TASK DIRECTIONS: From the entries that follow, copy each line in which "computer" appears.

RECORDS:

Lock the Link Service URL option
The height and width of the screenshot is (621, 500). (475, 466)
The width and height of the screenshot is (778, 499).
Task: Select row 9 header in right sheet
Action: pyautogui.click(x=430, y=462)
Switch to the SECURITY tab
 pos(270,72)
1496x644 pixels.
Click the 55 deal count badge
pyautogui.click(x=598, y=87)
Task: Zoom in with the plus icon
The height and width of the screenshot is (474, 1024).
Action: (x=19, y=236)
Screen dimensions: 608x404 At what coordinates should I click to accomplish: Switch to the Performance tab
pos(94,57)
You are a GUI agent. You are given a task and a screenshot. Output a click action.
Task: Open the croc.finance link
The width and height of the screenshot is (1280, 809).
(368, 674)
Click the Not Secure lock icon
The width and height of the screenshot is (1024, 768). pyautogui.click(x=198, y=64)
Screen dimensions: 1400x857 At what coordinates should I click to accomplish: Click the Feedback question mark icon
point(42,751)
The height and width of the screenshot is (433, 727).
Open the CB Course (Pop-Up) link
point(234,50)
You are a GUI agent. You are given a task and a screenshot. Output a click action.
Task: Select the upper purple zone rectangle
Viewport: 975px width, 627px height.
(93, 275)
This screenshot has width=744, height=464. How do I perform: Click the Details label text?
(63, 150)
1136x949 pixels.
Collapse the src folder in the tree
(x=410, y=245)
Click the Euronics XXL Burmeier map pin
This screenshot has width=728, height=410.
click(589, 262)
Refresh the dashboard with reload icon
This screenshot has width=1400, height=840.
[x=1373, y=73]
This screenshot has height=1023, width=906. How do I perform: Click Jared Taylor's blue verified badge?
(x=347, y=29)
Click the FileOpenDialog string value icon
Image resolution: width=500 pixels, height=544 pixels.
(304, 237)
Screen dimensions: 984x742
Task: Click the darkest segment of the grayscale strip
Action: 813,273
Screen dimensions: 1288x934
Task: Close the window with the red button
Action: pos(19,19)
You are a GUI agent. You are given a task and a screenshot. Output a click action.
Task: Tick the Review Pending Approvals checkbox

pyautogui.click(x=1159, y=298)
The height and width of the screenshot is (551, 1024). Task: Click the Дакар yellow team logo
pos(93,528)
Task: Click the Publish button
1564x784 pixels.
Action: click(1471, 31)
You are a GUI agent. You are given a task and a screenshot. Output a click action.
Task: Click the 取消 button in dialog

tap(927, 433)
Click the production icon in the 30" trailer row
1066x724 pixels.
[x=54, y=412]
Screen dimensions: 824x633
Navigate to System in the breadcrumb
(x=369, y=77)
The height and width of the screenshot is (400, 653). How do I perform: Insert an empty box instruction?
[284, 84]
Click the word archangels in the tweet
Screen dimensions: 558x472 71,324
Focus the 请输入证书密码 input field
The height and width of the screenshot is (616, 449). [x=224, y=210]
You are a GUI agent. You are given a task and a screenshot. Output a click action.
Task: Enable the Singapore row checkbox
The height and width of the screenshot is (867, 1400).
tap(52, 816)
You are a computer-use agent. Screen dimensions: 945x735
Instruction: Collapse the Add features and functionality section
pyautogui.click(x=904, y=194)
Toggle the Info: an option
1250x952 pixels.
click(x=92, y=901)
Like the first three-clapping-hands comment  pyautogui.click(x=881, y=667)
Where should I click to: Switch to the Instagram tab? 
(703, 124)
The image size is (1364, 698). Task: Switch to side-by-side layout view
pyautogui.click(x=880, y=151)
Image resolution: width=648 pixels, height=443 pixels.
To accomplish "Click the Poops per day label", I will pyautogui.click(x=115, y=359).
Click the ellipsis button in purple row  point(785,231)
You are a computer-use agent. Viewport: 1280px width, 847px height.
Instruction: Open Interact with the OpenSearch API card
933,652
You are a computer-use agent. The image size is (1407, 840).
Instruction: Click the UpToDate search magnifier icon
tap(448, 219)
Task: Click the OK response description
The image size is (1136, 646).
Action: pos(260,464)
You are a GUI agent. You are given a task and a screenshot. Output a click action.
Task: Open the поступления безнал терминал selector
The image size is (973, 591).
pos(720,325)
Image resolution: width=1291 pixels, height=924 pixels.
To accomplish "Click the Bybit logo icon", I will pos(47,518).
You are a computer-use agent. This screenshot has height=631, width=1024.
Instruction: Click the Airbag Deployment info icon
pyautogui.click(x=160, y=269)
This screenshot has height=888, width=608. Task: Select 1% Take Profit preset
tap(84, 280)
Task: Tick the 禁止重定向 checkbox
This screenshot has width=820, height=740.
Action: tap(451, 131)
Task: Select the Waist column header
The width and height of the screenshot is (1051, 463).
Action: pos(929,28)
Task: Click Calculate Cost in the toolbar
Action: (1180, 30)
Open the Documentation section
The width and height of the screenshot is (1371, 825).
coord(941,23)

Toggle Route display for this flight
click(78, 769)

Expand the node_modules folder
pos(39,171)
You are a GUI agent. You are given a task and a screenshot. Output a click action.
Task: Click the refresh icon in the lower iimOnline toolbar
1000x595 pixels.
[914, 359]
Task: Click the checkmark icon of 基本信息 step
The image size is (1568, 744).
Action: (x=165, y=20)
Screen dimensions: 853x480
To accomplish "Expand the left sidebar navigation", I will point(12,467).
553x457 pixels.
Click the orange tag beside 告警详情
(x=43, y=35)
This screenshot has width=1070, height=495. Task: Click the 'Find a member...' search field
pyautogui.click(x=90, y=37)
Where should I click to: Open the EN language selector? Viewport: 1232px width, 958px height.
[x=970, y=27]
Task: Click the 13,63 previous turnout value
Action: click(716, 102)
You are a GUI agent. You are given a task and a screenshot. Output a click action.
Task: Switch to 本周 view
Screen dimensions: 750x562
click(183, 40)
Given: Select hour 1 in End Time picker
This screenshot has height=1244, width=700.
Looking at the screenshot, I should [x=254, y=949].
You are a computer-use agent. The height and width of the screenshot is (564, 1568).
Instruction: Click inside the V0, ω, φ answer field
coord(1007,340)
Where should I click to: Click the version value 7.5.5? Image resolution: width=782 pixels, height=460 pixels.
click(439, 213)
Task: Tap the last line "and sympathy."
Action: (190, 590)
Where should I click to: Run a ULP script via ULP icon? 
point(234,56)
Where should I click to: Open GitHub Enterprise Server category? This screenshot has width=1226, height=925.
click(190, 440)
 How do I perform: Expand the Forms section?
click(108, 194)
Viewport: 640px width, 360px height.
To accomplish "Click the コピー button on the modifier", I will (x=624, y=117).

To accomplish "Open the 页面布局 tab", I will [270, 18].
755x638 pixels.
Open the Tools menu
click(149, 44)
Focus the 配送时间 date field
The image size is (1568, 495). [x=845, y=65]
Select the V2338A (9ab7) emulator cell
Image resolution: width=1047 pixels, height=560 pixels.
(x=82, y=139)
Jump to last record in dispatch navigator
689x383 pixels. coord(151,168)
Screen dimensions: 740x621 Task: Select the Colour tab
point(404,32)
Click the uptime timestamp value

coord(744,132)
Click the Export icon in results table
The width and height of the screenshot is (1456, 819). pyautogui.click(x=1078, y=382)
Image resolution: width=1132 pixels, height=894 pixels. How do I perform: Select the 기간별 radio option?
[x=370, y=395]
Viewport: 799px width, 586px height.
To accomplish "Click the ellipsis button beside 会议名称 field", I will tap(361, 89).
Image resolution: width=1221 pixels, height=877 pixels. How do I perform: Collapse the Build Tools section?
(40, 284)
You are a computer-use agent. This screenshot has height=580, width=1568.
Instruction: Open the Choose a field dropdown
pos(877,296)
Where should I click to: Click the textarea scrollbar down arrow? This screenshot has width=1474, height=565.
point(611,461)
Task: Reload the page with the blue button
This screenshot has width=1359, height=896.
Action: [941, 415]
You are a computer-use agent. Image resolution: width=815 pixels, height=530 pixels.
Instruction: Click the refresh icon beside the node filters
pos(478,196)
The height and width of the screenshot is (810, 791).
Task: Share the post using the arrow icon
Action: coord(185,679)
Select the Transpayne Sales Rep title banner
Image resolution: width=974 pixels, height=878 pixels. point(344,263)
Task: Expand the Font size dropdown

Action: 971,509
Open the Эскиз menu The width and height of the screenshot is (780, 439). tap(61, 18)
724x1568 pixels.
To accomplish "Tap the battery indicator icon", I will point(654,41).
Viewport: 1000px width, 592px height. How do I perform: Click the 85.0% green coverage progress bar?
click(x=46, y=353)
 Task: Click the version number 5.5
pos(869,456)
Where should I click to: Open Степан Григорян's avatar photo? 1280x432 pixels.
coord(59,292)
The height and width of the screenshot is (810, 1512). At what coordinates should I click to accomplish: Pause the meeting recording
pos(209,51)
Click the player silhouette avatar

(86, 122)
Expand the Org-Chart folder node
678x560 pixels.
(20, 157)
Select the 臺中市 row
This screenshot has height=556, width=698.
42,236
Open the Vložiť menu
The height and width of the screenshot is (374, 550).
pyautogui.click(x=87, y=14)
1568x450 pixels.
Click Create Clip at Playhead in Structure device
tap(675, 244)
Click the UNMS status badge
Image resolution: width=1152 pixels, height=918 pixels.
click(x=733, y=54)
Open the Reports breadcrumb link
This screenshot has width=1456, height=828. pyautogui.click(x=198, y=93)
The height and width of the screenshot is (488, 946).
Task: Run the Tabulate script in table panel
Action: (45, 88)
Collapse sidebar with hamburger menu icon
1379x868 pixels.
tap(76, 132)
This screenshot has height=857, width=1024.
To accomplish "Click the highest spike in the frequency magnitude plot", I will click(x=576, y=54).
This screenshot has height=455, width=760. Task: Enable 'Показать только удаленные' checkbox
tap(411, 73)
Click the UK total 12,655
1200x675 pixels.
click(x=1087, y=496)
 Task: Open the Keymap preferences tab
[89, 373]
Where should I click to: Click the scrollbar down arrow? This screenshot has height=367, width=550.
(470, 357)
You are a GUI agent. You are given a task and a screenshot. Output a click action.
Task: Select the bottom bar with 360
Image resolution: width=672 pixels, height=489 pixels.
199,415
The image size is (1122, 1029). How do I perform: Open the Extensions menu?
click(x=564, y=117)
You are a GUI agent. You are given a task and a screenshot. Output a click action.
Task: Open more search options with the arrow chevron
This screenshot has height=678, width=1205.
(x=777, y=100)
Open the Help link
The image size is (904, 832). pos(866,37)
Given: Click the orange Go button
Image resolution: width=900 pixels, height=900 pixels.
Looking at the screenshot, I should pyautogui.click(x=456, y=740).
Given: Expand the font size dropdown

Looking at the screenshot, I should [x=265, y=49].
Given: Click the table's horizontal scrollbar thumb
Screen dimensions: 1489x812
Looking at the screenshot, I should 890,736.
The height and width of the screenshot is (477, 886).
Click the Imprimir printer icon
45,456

FINAL ANSWER:
You are a computer-use agent. Screen dimensions: 945x735
You are a computer-use agent. Viewport: 1280px width, 847px height.
You are a computer-use agent. The image size is (1407, 840).
You are a computer-use agent. This screenshot has height=631, width=1024.
You are a computer-use agent. The height and width of the screenshot is (564, 1568).
You are a computer-use agent. This screenshot has height=580, width=1568.
You are a computer-use agent. Image resolution: width=815 pixels, height=530 pixels.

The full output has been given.